--- START ---
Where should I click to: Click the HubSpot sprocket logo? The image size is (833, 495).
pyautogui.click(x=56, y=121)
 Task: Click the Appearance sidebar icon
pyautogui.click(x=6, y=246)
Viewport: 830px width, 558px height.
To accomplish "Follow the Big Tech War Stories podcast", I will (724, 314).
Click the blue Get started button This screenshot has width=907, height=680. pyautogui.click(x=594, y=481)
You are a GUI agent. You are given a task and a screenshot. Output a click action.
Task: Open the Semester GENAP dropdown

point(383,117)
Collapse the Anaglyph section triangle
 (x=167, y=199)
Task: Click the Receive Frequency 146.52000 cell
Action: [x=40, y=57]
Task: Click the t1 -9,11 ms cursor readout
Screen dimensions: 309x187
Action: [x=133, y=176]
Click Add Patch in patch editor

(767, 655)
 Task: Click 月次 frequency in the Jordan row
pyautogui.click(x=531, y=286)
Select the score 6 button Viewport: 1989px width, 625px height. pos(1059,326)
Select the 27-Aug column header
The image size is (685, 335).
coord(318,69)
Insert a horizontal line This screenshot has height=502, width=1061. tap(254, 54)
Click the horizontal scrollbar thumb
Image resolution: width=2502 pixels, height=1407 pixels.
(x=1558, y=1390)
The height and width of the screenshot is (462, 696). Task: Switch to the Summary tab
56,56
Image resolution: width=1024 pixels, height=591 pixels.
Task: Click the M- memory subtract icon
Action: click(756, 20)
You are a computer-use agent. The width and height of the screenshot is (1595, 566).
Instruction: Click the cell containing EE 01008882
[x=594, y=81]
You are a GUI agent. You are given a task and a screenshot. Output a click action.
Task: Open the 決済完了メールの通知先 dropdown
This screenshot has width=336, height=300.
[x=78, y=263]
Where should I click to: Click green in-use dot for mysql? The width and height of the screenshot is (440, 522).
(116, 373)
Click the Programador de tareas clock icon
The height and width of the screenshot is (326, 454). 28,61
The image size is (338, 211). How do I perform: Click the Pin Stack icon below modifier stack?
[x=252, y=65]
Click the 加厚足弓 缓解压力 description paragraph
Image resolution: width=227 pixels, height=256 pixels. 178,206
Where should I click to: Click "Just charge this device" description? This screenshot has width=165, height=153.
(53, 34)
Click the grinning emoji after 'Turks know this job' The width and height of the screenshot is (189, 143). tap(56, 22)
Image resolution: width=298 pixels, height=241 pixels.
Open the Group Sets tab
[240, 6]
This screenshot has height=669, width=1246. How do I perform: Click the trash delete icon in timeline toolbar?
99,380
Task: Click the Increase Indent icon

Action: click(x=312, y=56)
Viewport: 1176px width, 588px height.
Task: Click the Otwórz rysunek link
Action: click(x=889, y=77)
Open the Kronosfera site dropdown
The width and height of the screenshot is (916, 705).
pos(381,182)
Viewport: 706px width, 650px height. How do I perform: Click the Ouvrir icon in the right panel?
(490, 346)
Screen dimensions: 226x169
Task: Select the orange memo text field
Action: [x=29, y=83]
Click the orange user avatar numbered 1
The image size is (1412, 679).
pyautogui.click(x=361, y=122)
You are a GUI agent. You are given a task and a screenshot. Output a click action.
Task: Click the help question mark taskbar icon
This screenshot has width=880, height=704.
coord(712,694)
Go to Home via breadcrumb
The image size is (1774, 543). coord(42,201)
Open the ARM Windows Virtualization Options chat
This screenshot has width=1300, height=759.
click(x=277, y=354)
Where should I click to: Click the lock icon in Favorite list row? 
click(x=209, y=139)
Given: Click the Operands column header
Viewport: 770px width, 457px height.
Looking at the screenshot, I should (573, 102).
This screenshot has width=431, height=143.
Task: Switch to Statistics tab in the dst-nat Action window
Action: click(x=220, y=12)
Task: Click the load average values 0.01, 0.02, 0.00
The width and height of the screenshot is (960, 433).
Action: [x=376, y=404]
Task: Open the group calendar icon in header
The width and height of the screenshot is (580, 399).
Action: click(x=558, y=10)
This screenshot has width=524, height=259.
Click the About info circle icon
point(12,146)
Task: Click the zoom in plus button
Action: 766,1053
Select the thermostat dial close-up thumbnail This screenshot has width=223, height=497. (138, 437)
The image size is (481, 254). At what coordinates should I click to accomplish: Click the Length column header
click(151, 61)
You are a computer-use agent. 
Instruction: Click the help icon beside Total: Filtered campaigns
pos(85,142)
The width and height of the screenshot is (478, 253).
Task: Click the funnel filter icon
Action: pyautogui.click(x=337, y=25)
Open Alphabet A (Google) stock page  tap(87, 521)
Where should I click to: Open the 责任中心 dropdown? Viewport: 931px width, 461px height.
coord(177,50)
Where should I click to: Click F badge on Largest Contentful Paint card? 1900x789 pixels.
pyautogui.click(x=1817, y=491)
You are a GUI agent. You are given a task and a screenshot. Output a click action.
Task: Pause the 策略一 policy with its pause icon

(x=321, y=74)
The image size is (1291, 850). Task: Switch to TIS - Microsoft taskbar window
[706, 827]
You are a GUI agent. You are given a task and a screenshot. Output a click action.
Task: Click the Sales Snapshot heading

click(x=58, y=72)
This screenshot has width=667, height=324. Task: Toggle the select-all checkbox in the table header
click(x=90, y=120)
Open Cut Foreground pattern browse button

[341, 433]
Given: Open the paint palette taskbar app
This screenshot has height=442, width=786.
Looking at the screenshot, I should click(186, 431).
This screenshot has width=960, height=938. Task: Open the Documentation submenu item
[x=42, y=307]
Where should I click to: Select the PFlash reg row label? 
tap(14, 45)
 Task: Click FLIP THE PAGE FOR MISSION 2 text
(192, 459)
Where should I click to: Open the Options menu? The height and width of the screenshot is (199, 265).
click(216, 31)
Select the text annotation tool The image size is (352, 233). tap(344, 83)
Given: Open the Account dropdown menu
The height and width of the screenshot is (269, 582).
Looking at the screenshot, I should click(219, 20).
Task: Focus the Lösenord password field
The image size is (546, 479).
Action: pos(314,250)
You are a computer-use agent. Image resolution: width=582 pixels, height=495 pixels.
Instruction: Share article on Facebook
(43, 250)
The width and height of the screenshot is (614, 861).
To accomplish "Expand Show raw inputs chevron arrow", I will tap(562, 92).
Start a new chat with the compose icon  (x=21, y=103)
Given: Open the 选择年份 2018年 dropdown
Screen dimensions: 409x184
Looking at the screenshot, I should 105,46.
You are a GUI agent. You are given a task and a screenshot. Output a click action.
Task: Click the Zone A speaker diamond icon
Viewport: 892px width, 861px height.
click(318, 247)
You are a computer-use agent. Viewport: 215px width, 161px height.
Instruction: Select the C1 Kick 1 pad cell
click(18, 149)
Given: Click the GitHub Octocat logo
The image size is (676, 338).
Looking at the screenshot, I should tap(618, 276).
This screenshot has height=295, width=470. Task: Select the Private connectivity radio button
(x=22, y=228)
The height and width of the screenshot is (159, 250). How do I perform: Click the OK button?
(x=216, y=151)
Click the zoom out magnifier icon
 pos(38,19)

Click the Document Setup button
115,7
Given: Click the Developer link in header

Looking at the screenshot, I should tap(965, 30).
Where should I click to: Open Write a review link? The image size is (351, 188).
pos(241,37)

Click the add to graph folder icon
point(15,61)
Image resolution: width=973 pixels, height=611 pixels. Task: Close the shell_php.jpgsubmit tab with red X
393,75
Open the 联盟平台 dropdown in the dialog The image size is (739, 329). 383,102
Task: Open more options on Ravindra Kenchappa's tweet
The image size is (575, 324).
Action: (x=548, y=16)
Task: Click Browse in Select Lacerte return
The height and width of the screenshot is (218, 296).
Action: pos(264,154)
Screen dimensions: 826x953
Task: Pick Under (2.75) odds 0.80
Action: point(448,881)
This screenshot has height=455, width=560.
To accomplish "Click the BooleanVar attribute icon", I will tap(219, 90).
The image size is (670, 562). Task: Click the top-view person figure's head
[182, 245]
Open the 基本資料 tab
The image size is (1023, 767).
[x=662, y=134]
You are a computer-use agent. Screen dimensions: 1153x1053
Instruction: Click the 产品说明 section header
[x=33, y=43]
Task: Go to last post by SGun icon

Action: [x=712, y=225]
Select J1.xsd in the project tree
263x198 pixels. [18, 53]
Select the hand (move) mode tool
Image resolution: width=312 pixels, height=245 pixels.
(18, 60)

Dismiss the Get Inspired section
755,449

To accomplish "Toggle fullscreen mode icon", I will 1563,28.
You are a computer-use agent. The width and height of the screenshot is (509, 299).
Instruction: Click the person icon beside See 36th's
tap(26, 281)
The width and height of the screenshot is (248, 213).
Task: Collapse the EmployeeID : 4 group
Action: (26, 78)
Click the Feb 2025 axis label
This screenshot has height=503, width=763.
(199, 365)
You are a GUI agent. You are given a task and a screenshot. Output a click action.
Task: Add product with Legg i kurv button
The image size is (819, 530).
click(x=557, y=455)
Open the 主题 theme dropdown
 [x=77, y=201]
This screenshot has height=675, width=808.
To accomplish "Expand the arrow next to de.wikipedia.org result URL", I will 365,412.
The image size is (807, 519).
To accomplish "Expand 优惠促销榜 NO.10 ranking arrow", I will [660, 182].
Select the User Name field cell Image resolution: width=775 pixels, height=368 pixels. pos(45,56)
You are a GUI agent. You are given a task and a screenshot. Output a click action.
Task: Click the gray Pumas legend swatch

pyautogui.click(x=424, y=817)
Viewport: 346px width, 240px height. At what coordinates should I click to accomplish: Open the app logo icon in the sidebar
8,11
--- END ---
In the entries above, the lines from the one bearing "This screenshot has width=880, height=704." up to and including the one bearing "Open Alphabet A" should be transcribed exactly; no other line is wanted.

» **Solved exercise**
This screenshot has width=880, height=704.
coord(712,694)
Go to Home via breadcrumb
The image size is (1774, 543). coord(42,201)
Open the ARM Windows Virtualization Options chat
This screenshot has width=1300, height=759.
click(x=277, y=354)
Where should I click to: Click the lock icon in Favorite list row? 
click(x=209, y=139)
Given: Click the Operands column header
Viewport: 770px width, 457px height.
Looking at the screenshot, I should (573, 102).
This screenshot has width=431, height=143.
Task: Switch to Statistics tab in the dst-nat Action window
Action: click(x=220, y=12)
Task: Click the load average values 0.01, 0.02, 0.00
The width and height of the screenshot is (960, 433).
Action: [x=376, y=404]
Task: Open the group calendar icon in header
The width and height of the screenshot is (580, 399).
Action: click(x=558, y=10)
This screenshot has width=524, height=259.
Click the About info circle icon
point(12,146)
Task: Click the zoom in plus button
Action: 766,1053
Select the thermostat dial close-up thumbnail This screenshot has width=223, height=497. (138, 437)
The image size is (481, 254). At what coordinates should I click to accomplish: Click the Length column header
click(151, 61)
You are a computer-use agent. 
Instruction: Click the help icon beside Total: Filtered campaigns
pos(85,142)
The width and height of the screenshot is (478, 253).
Task: Click the funnel filter icon
Action: pyautogui.click(x=337, y=25)
Open Alphabet A (Google) stock page  tap(87, 521)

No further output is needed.